A comprehensive description of the Foundation's merit review process is available on the NSF website at: https://www.nsf.gov/bfa/dias/policy/merit_review/.

Proposers should also be aware of core strategies that are essential to the fulfillment of NSF's mission, as articulated in Building the Future: Investing in Discovery and Innovation - NSF Strategic Plan for Fiscal Years (FY) 2018 – 2022. These strategies are integrated in the program planning and implementation process, of which proposal review is one part. NSF's mission is particularly well-implemented through the integration of research and education and broadening participation in NSF programs, projects, and activities.

One of the strategic objectives in support of NSF's mission is to foster integration of research and education through the programs, projects, and activities it supports at academic and research institutions. These institutions must recruit, train, and prepare a diverse STEM workforce to advance the frontiers of science and participate in the U.S. technology-based economy. NSF's contribution to the national innovation ecosystem is to provide cutting-edge research under the guidance of the Nation's most creative scientists and engineers. NSF also supports development of a strong science, technology, engineering, and mathematics (STEM) workforce by investing in building the knowledge that informs improvements in STEM teaching and learning.

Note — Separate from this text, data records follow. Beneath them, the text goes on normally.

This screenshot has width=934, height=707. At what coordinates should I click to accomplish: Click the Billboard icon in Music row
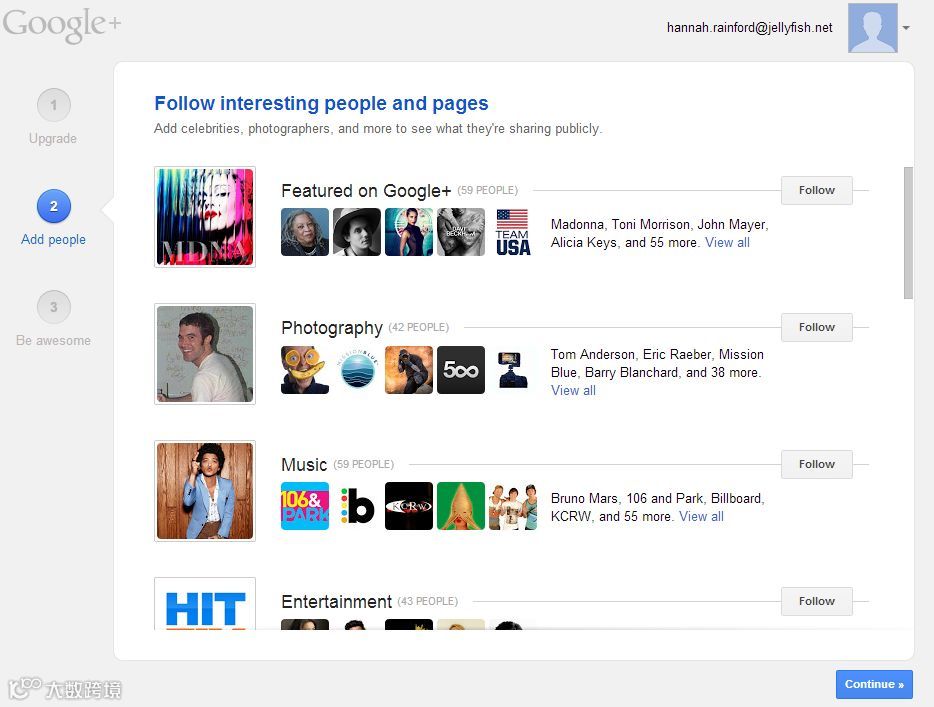tap(357, 506)
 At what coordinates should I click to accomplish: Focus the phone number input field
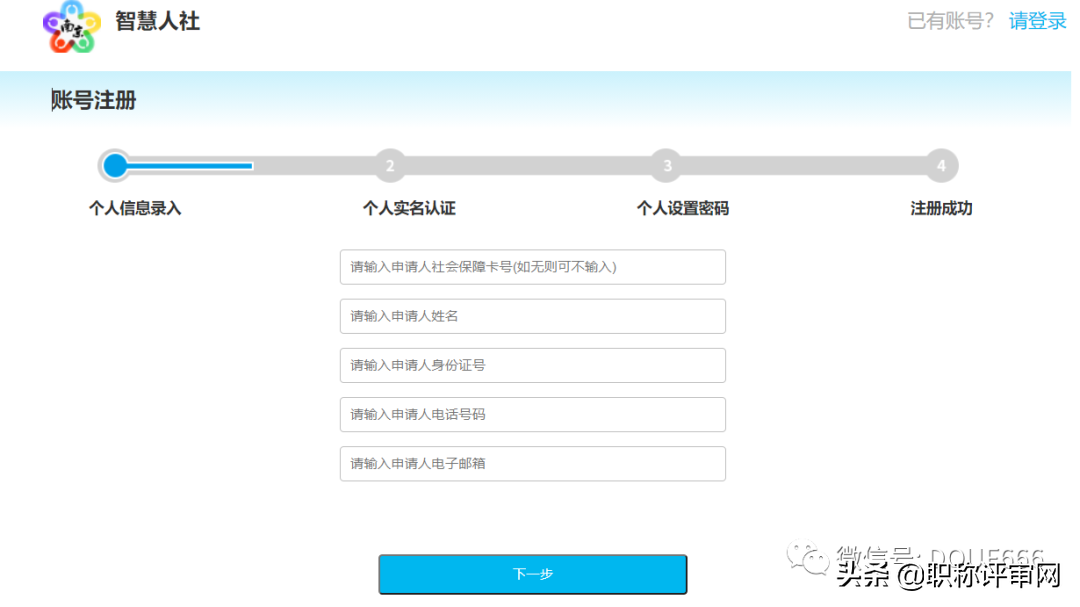point(532,414)
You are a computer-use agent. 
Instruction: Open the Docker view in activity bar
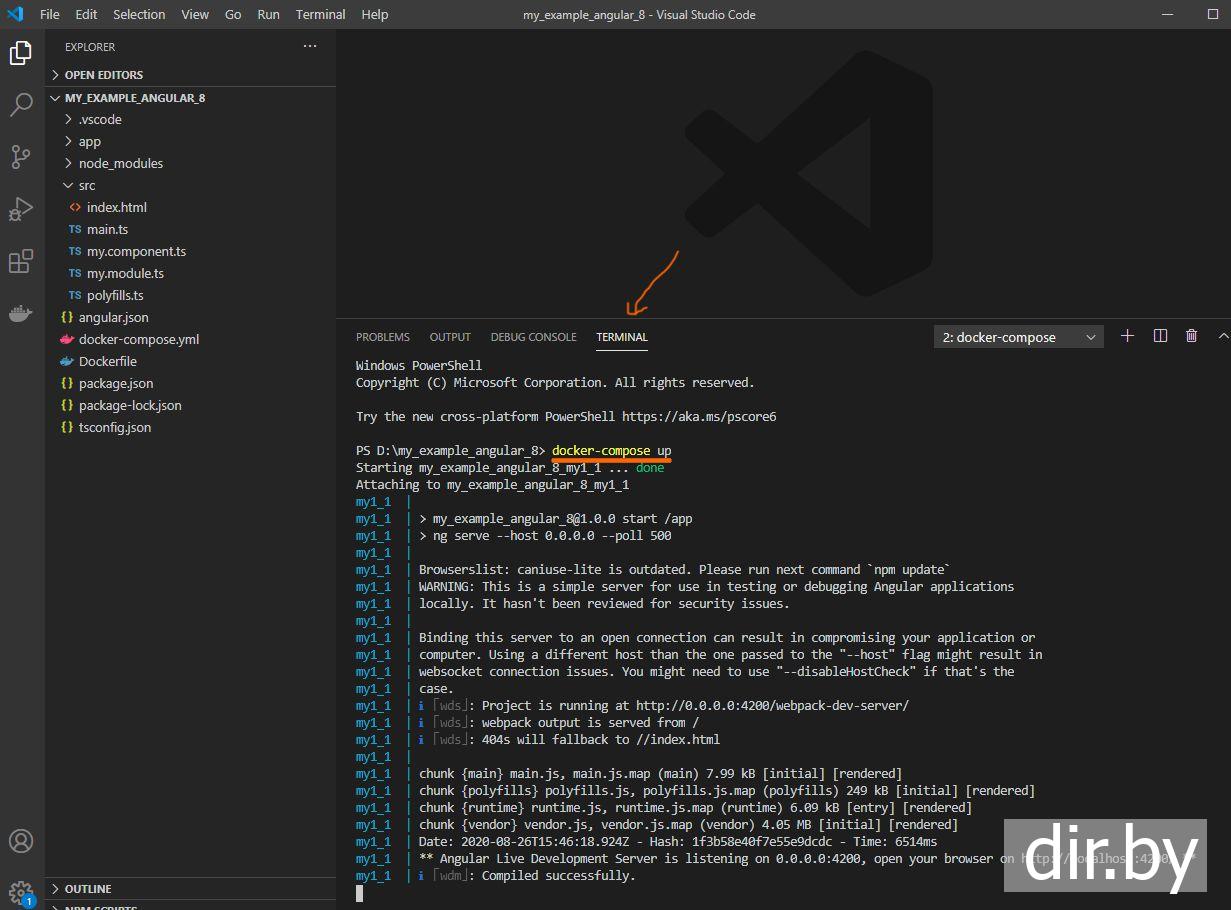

NSF's mission calls for the broadening of opportunities and expanding participation of groups, institutions, and geographic regions that are underrepresented in STEM disciplines, which is essential to the health and vitality of science and engineering. NSF is committed to this principle of diversity and deems it central to the programs, projects, and activities it considers and supports.

A. Merit Review Principles and Criteria

The National Science Foundation strives to invest in a robust and diverse portfolio of projects that creates new knowledge and enables breakthroughs in understanding across all areas of science and engineering research and education. To identify which projects to support, NSF relies on a merit review process that incorporates consideration of both the technical aspects of a proposed project and its potential to contribute more broadly to advancing NSF's mission "to promote the progress of science; to advance the national health, prosperity, and welfare; to secure the national defense; and for other purposes." NSF makes every effort to conduct a fair, competitive, transparent merit review process for the selection of projects.

1. Merit Review Principles

These principles are to be given due diligence by PIs and organizations when preparing proposals and managing projects, by reviewers when reading and evaluating proposals, and by NSF program staff when determining whether or not to recommend proposals for funding and while overseeing awards. Given that NSF is the primary federal agency charged with nurturing and supporting excellence in basic research and education, the following three principles apply:

  • All NSF projects should be of the highest quality and have the potential to advance, if not transform, the frontiers of knowledge.
  • NSF projects, in the aggregate, should contribute more broadly to achieving societal goals. These "Broader Impacts" may be accomplished through the research itself, through activities that are directly related to specific research projects, or through activities that are supported by, but are complementary to, the project. The project activities may be based on previously established and/or innovative methods and approaches, but in either case must be well justified.
  • Meaningful assessment and evaluation of NSF funded projects should be based on appropriate metrics, keeping in mind the likely correlation between the effect of broader impacts and the resources provided to implement projects. If the size of the activity is limited, evaluation of that activity in isolation is not likely to be meaningful. Thus, assessing the effectiveness of these activities may best be done at a higher, more aggregated, level than the individual project.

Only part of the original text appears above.